What the exercise asks => Could you write out the listing below again with every "Viewport" swapped for "Window" and nothing else changed?

Supplied data =>
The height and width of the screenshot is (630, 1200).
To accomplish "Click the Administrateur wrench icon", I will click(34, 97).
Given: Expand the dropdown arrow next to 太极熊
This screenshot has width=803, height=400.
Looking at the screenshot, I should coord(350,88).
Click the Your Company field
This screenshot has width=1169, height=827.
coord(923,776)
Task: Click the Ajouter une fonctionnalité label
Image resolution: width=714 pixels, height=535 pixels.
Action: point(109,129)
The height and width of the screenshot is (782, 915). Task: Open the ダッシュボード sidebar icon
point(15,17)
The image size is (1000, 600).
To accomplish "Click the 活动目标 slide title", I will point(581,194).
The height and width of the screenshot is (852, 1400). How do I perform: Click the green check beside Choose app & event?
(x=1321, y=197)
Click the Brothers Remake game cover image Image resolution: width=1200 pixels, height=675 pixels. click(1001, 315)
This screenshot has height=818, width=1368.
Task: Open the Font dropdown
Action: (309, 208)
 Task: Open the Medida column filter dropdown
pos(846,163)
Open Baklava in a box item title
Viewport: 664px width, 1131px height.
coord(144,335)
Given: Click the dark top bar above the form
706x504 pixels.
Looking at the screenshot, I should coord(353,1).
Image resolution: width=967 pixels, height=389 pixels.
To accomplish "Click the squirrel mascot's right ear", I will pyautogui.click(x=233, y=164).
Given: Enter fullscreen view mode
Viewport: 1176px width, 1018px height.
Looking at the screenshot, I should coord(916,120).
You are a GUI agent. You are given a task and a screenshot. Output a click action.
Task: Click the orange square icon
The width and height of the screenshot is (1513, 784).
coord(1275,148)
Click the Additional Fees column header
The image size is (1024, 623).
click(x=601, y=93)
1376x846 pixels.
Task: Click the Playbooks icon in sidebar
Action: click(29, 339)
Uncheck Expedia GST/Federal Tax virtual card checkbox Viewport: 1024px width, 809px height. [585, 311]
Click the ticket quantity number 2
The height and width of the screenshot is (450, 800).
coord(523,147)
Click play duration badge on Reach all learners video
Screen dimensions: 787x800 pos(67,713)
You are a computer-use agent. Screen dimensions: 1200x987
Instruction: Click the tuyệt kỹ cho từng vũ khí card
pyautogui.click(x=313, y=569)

Response to this task =>
The height and width of the screenshot is (630, 1200).
To accomplish "Click the Administrateur wrench icon", I will click(34, 97).
Given: Expand the dropdown arrow next to 太极熊
This screenshot has width=803, height=400.
Looking at the screenshot, I should coord(350,88).
Click the Your Company field
This screenshot has width=1169, height=827.
coord(923,776)
Task: Click the Ajouter une fonctionnalité label
Image resolution: width=714 pixels, height=535 pixels.
Action: point(109,129)
The height and width of the screenshot is (782, 915). Task: Open the ダッシュボード sidebar icon
point(15,17)
The image size is (1000, 600).
To accomplish "Click the 活动目标 slide title", I will point(581,194).
The height and width of the screenshot is (852, 1400). How do I perform: Click the green check beside Choose app & event?
(x=1321, y=197)
Click the Brothers Remake game cover image Image resolution: width=1200 pixels, height=675 pixels. click(1001, 315)
This screenshot has height=818, width=1368.
Task: Open the Font dropdown
Action: (309, 208)
 Task: Open the Medida column filter dropdown
pos(846,163)
Open Baklava in a box item title
Window: 664px width, 1131px height.
coord(144,335)
Given: Click the dark top bar above the form
706x504 pixels.
Looking at the screenshot, I should coord(353,1).
Image resolution: width=967 pixels, height=389 pixels.
To accomplish "Click the squirrel mascot's right ear", I will pyautogui.click(x=233, y=164).
Given: Enter fullscreen view mode
Window: 1176px width, 1018px height.
Looking at the screenshot, I should coord(916,120).
You are a GUI agent. You are given a task and a screenshot. Output a click action.
Task: Click the orange square icon
The width and height of the screenshot is (1513, 784).
coord(1275,148)
Click the Additional Fees column header
The image size is (1024, 623).
click(x=601, y=93)
1376x846 pixels.
Task: Click the Playbooks icon in sidebar
Action: click(29, 339)
Uncheck Expedia GST/Federal Tax virtual card checkbox Window: 1024px width, 809px height. [585, 311]
Click the ticket quantity number 2
The height and width of the screenshot is (450, 800).
coord(523,147)
Click play duration badge on Reach all learners video
Screen dimensions: 787x800 pos(67,713)
You are a computer-use agent. Screen dimensions: 1200x987
Instruction: Click the tuyệt kỹ cho từng vũ khí card
pyautogui.click(x=313, y=569)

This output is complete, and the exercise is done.